Could you please tell me whether this word is something like to hug (children)? Does it mean more ? How would you translate it into a F/ E/ German/... word ? (Thanks)


----------



## Mauricet

Strange indeed, this word has quite a few google hits but the Kamus Besar Bahasa Indonesia doesn't recognize it. Is it kind of slang ?


----------



## ThomasK

I don't know. I am just trying to test a book ('Tingo'), mentioning all kinds of 'funny', peculiar words, and checking the precise meanings of some words. 

Couldn't you derive some kind of meaning from the context, or just give it a try ? (Thanks)


----------



## stupoh

It's a Javanese slang according to my Javanese friend. I'm not Javanese myself and never heard of this word before. It's rather hard to explain the meaning. It's sort of gently rubbing your hand against someone's head, usually a younger one. My friend said it's a playful action and has no meaning of punishment or such.
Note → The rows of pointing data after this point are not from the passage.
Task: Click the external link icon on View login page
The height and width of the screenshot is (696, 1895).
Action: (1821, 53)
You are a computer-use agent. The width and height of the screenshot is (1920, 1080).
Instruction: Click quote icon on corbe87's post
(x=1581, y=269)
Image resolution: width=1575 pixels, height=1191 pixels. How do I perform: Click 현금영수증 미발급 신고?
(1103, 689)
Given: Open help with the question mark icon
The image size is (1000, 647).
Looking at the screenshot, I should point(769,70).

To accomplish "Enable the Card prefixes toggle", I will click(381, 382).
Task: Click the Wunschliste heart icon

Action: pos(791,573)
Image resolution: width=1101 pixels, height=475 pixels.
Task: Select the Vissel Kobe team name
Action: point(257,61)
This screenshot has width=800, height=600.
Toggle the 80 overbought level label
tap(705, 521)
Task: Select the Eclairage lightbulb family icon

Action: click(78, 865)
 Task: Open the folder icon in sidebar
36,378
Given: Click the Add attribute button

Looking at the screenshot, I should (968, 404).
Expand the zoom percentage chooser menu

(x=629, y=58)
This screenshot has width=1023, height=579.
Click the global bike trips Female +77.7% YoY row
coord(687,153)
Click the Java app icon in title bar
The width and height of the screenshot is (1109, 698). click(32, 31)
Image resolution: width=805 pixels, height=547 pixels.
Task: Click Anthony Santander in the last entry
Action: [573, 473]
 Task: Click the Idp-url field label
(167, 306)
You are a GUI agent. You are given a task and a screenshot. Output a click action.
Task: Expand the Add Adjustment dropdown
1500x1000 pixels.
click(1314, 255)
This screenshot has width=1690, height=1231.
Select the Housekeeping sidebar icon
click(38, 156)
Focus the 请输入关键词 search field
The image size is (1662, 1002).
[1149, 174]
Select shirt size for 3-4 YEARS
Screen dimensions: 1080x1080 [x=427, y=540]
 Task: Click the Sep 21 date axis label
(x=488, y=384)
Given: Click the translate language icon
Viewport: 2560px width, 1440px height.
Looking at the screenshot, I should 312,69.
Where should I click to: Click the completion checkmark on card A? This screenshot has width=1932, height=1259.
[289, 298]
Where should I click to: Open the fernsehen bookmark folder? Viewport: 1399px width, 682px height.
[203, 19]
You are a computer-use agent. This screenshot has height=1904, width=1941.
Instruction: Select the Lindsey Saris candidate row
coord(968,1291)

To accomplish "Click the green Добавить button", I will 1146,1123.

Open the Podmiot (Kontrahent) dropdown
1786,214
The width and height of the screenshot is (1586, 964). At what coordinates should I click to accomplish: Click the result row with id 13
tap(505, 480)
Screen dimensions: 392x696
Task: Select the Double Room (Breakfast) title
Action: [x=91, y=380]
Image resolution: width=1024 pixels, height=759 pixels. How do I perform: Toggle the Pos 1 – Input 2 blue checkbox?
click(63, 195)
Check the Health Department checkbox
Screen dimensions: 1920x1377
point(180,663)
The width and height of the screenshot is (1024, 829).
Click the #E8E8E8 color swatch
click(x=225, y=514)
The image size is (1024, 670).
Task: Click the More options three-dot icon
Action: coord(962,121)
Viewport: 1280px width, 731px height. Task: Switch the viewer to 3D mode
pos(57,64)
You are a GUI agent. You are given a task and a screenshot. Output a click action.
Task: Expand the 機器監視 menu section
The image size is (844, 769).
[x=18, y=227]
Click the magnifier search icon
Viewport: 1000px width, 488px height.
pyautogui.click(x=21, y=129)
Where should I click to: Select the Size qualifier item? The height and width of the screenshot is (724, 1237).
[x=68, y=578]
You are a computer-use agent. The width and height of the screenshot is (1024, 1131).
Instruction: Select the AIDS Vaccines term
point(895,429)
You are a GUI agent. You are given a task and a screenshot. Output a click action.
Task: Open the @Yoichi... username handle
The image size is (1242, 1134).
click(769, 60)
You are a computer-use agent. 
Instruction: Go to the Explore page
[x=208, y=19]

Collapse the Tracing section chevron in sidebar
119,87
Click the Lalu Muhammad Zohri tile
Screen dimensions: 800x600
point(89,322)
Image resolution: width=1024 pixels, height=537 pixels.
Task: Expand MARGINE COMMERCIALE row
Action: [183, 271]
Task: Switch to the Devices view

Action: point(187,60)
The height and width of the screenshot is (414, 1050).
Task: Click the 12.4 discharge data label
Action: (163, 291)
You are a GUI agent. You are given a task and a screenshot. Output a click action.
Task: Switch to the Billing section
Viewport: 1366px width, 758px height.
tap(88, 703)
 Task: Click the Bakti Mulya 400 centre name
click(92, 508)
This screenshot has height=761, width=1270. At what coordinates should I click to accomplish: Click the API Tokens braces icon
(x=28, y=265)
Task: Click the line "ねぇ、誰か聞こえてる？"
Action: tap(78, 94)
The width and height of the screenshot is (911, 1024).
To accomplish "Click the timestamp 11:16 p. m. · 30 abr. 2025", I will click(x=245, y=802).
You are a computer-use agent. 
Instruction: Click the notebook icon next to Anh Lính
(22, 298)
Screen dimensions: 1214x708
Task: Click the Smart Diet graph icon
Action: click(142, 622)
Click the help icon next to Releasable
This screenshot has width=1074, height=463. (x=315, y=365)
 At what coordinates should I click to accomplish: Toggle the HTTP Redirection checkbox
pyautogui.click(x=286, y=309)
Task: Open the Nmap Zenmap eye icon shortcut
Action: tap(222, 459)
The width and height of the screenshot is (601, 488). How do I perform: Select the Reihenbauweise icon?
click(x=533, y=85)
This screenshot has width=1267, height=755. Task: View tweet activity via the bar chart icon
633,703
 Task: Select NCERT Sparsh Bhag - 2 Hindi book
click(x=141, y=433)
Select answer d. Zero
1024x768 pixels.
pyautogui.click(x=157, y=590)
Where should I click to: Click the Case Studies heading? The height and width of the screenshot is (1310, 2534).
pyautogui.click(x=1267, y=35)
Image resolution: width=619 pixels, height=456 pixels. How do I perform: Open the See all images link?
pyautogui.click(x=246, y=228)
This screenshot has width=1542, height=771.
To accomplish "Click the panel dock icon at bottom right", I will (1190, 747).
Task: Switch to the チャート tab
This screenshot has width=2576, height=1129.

I hope my explanation is clear. I need an animation to really describe it.. 
But feel free to ask more detail if you like!


----------



## ThomasK

Wel, this looks quite good: it reminds of hugging, but in some other way, showing affection. But very special. Thanks. 
_(It reminds me of a Benedictine greeting: where people incline the side of their heads together, do not kiss one another's cheeks - but of course here the hands are being used.)_


----------



## Lily Hendra

stupoh said:


> It's a Javanese slang according to my Javanese friend. I'm not Javanese myself and never heard of this word before. It's rather hard to explain the meaning. It's sort of gently rubbing your hand against someone's head, usually a younger one. My friend said it's a playful action and has no meaning of punishment or such.
> 
> I hope my explanation is clear. I need an animation to really describe it..
> But feel free to ask more detail if you like!




Thank you stupoh! I needed to know the meaning of this word and your explanation pleases me.  Thanks again!


----------